EXCERPTED RECORDS –
______

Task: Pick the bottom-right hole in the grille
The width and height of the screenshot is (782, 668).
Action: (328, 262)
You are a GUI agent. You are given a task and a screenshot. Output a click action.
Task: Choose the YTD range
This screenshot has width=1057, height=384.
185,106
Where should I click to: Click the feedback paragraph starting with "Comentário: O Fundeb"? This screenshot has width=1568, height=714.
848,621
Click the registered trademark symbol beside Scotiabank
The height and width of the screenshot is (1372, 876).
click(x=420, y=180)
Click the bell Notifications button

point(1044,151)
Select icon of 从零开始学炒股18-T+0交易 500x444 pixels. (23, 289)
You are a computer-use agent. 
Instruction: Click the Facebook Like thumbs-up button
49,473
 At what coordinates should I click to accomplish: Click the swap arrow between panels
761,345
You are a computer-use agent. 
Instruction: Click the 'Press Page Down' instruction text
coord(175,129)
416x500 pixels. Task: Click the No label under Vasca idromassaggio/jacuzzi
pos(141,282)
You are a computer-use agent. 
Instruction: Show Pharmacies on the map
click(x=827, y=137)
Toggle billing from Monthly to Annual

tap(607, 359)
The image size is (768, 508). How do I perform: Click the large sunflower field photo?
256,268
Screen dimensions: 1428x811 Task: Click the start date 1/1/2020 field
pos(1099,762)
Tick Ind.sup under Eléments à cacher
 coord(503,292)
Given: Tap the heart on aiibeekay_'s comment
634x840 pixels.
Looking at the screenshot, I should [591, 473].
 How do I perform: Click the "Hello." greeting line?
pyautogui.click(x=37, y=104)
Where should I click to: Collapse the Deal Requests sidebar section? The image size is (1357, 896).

______

YOUR GOAL –
Look back at the data above. Transcribe exactly the lines starting at the line that contains "This screenshot has width=1057, height=384." and ending at the line that contains "Select icon of".

WRITTEN ANSWER –
This screenshot has width=1057, height=384.
185,106
Where should I click to: Click the feedback paragraph starting with "Comentário: O Fundeb"? This screenshot has width=1568, height=714.
848,621
Click the registered trademark symbol beside Scotiabank
The height and width of the screenshot is (1372, 876).
click(x=420, y=180)
Click the bell Notifications button

point(1044,151)
Select icon of 从零开始学炒股18-T+0交易 500x444 pixels. (23, 289)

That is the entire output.